Ce billet va vous paraître très technique, il a une finalité pédagogique, vous allez devenir « expert » en papier et sûrement plus exigent dans vos futurs achats. C’est passionnant, prenez le temps de le lire !
Quand j’utilise cette phrase « mes beaux papiers« , je ne fais pas référence uniquement aux côtés esthétiques de mes papiers autrement dit aux motifs,je fais référence à son mode de fabrication qui est artisanal. Cette vidéo vous en expliquera plus que moi et 10 fois mieux : Representative List of the Intangible Cultural Heritage of Humanity .
Une des caractéristiques de mon papier est la régularité de son épair, c’est à dire son apparence quand on le regarde par transparence. Le travail manuel du broyage, long et minutieux, permet une bonne séparation ainsi qu’une excellente répartition des fibres comme le montre la vidéo. L’épair de mon papier est par conséquent très régulier, ce qui lui confère une opacité uniforme ; les fibres sont réparties de manière très homogène sur l’ensemble de la feuille de papier et cela lui donne des propriétés mécaniques particulièrement stables. Il est de ce fait plus résistant aux écarts d’humidité, ne se déforme pas lors d’un encollage et permet un résultat imprimé uniforme. En outre il est très joli en transparence et c’est pour cette raison que j’aime l’utiliser en abat-jour.
Mon papier est ensuite collé dans la masse, ce qui signifie que les fibres sont « soudées » entre elles par un liant naturel. Cette phase de fabrication est essentielle pour que le papier puisse ensuite être peint ou imprimé sans que l’encre ne bave et ne se diffuse comme elle le ferait sur un buvard.
Un collage réussi associé à un épair régulier donne les meilleurs résultats d’impression avec des motifs très fins, très précis et une belle régularité des couleurs. On comprend facilement ce que donne une impression sur un papier à l’épair nuageux : il y a des zones sombres (amas de fibres), d’autres plus claires (manque de fibres) et la couleur imprimée ne parait pas uniforme.
Ce collage dans la masse et la qualité de répartition des fibres est capital et va définir le comportement du papier lors de son encollage sur les futurs supports où on va l’appliquer. Le papier est une matière vivante et il va réagir lorsqu’il va recevoir une colle ou de l’encre. S’il est de bonne qualité il va rester stable et maniable. Vous savez toutes pour l’avoir travaillé que mes papiers japonais se collent très très facilement !
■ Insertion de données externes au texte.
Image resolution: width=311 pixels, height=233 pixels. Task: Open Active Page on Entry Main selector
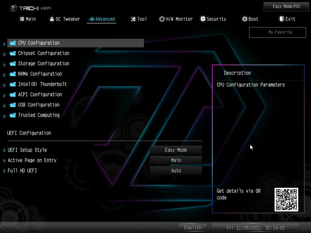(x=176, y=160)
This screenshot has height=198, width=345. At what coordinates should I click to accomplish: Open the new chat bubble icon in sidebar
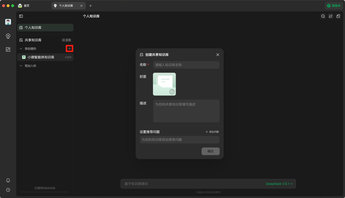click(8, 36)
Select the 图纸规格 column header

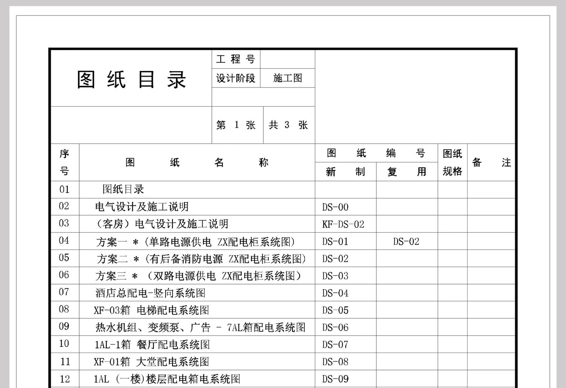[452, 162]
Par contre, si le papier n’est pas bien collé et les fibres mal réparties (mauvais épair) à la fabrication, il va se déformer à l’encollage et la colle passe en transpercement. Vous savez que ce n’est pas le cas du mien.
Beaucoup de papiers à usage industriel sont peu ou pas collés dans la masse et reçoivent une enduction sur une face pour pouvoir être imprimés. Souvent dans ce cas le procédé d’impression est également industriel.
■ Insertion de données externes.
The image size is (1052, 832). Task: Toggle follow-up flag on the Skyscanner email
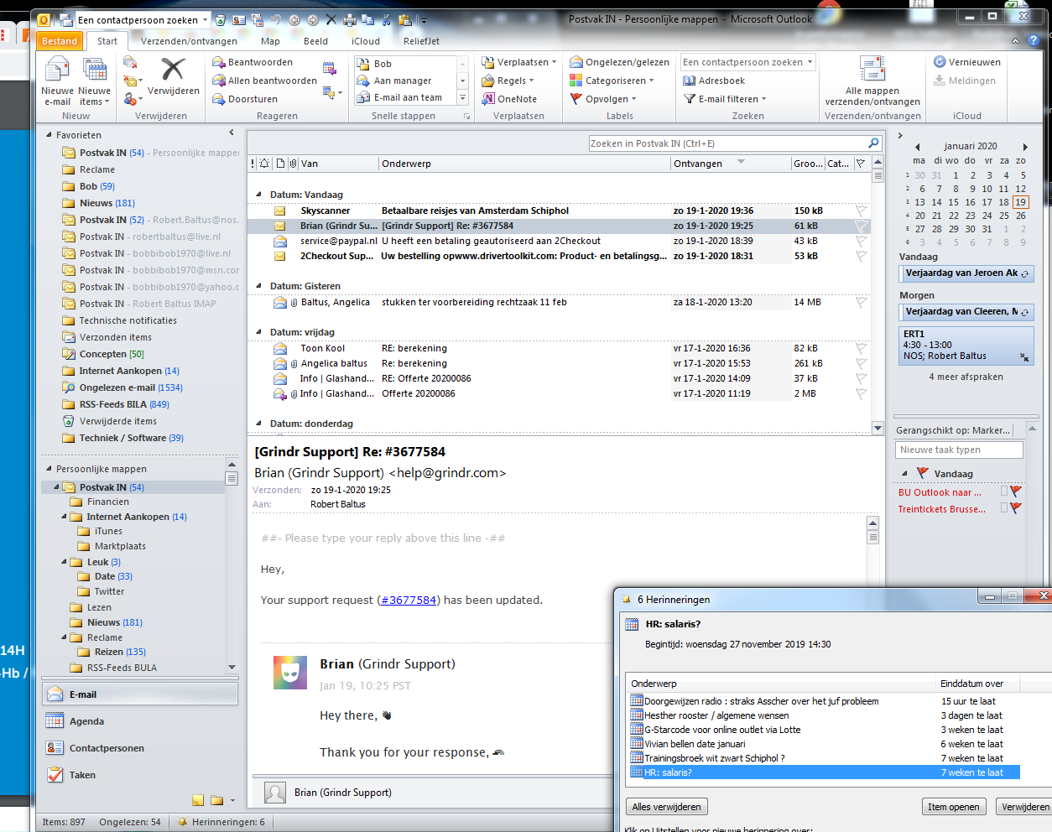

On parle dans ce cas d’enduction sur papier et de papier couché une face. Il est brut d’un côté et de l’autre il reçoit une couche plus ou moins épaisse qui le rend imprimable. Le résultat est une moins bonne cohésion interne du papier : on peut séparer très facilement cette couche et l’impression qu’elle a reçu du reste du matelas fibreux, un peu comme une « pelure ». Vous ne pourrez jamais faire ça sur mon papier.
Vient ensuite l’impression où on distingue deux niveaux de qualité actuellement utilisé sur des papiers dits « Japonais »
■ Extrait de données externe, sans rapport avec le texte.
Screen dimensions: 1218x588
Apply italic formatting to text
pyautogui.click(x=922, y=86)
– L‘impression sérigraphie : avec des encres opaques, résistantes à la lumière, ce procédé permet d’obtenir une belle régularité dans les aplats de couleurs, une finesse des détails et un calage des couleurs entre elles irréprochable. Cette méthode est manuelle et minutieuse.
– L‘impression flexographie : avec des encres liquides à base de solvant, ce procédé est industriel. C’est un cliché caoutchouc qui vient appliquer l’encre sur le papier. Le résultat donne des aplats couleurs à l’aspect irrégulier et spongieux, les pourtours de l’impression bavent et le calage n’est pas toujours très précis.
Les prix de revient n’est pas le même, la flexographie est nettement « bon marché » par rapport à la sérigraphie. La différence s’explique par le procédé lui-même mais aussi par la différence de qualité des encres et l’épaisseur déposée.
Pour un papier Japonais destiné aux artistes, il est plus intéressant de choisir un papier imprimé en sérigraphie car l’encre sérigraphique a une résistance au vieillissement pouvant aller jusqu’à 10 ans contre… 1 mois pour la flexographie classique.
Mon papier est imprimé par sérigraphie. En France seuls les artistes peuvent se faire imprimer des œuvres par sérigraphie…tellement la méthode est longue et complexe donc onéreuse. Au Japon ils impriment leur papier, c’est normal qu’il vaille un certain prix !!
Enfin mon papier japonais est fabriqué par des générations d’artisans qualifiés issus d’une culture fière de cet art du papier.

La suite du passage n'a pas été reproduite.